* Brontekst *
3.  De lidstaten dragen ervoor zorg dat de opslag van informatie of het verkrijgen van toegang tot informatie die reeds is opgeslagen in de eindapparatuur van een abonnee of gebruiker, alleen is toegestaan op voorwaarde dat de betrokken abonnee of gebruiker toestemming heeft verleend, na te zijn voorzien van duidelijke en volledige informatie overeenkomstig Richtlijn 95/46/EG, onder meer over de doeleinden van de verwerking. Zulks vormt geen beletsel voor enige vorm van technische opslag of toegang met als uitsluitend doel de uitvoering van de verzending van een communicatie over een elektronisch communicatienetwerk, of, indien strikt noodzakelijk, om ervoor te zorgen dat de aanbieder van een uitdrukkelijk door de abonnee of gebruiker gevraagde dienst van de informatiemaatschappij deze dienst levert.

▼B

Artikel 6

Verkeersgegevens

1.  Verkeersgegevens met betrekking tot abonnees en gebruikers die worden verwerkt en opgeslagen door de aanbieder van een openbaar elektronische-communicatienetwerk of -dienst, moeten, wanneer ze niet langer nodig zijn voor het doel van de transmissie van communicatie, worden gewist of anoniem gemaakt, onverminderd de leden 2, 3 en 5, alsmede artikel 15, lid 1.

2.  Verkeersgegevens die noodzakelijk zijn ten behoeve van de facturering van abonnees en interconnectiebetalingen mogen worden verwerkt. Die verwerking is slechts toegestaan tot aan het einde van de termijn waarbinnen de rekening in rechte kan worden aangevochten of de betaling kan worden afgedwongen.

▼M2

3.  De aanbieder van een openbare elektronischecommunicatiedienst mag ten behoeve van de marketing van elektronischecommunicatiediensten of voor de levering van diensten met toegevoegde waarde de in lid 1 bedoelde gegevens verwerken voor zover en voor zolang dat nodig is voor dergelijke diensten of marketing, indien de abonnee of de gebruiker waarop de gegevens betrekking hebben daartoe zijn voorafgaande toestemming heeft gegeven. Gebruikers of abonnees kunnen hun toestemming voor de verwerking van verkeersgegevens te allen tijde intrekken.

* Gegeven informatie *
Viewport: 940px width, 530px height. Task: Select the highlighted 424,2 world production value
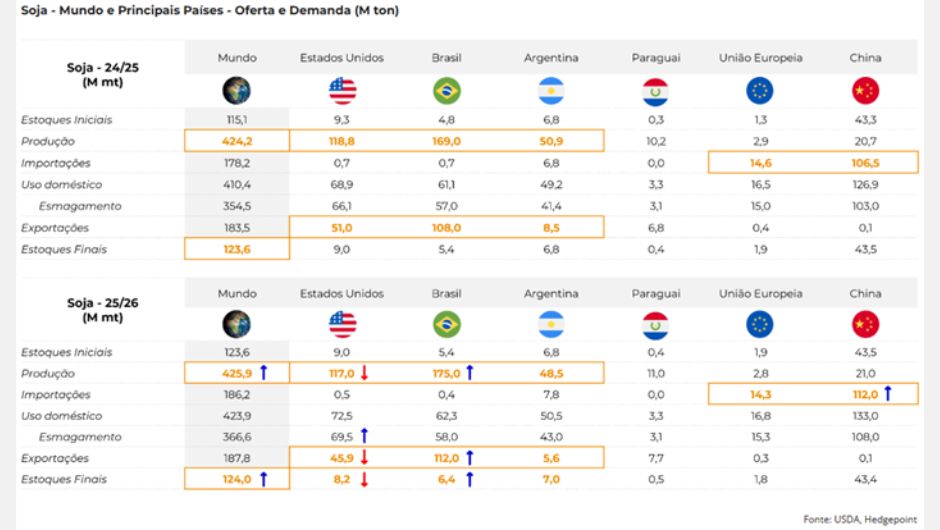point(236,141)

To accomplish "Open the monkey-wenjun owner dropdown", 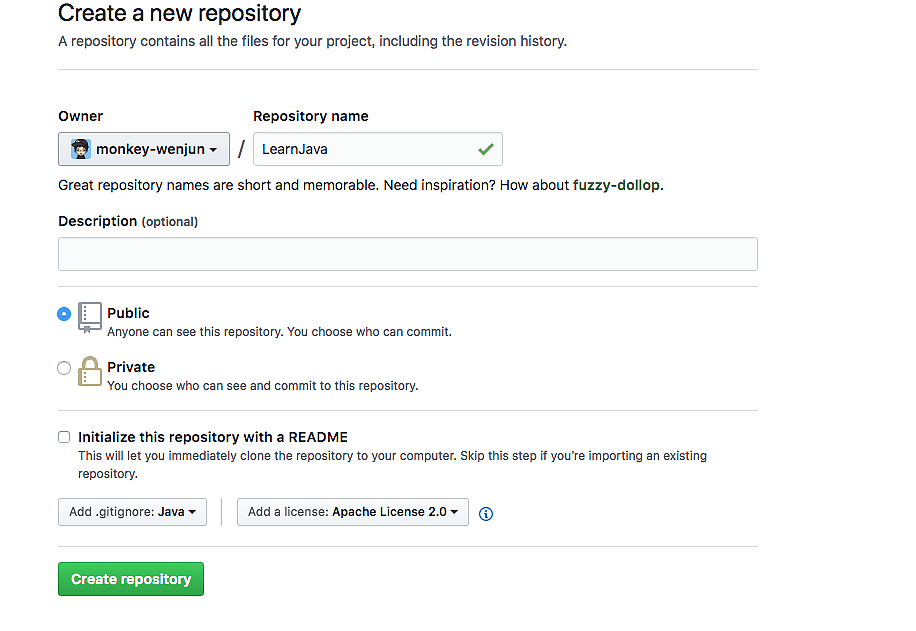I will (x=144, y=150).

* Uit te voeren taken *
- 1) Som alle bepalingen op die lid 1 van Artikel 6 in de brontekst over verkeersgegevens na het woord "onverminderd" noemt.
- 2) Ga verder met de brontekst over verkeersgegevens, aansluitend op de laatste zin ervan.
De lijst speelt hierbij geen enkele rol.

* Resultaten per taak *
- 1) Lid 2, lid 3, lid 5 en artikel 15, lid 1.

- 2)
▼B

4.  De dienstenaanbieder moet de abonnee of gebruiker in kennis stellen van de soorten verkeersgegevens die worden verwerkt en van de duur van de verwerking voor de in lid 2 genoemde doeleinden en, voorafgaand aan het verkrijgen van diens toestemming, voor de in lid 3 genoemde doeleinden.

5.  De verwerking van verkeersgegevens overeenkomstig de leden 1 tot en met 4 mag alleen worden uitgevoerd door personen die werkzaam zijn onder het gezag van de aanbieders van de openbare communicatienetwerken of -diensten voor facturering of verkeersbeheer, behandeling van verzoeken om inlichtingen van klanten, opsporing van fraude en marketing van elektronische-communicatiediensten van de aanbieder of de levering van diensten met toegevoegde waarde, en moet beperkt blijven tot hetgeen noodzakelijk is om die activiteiten te kunnen uitvoeren.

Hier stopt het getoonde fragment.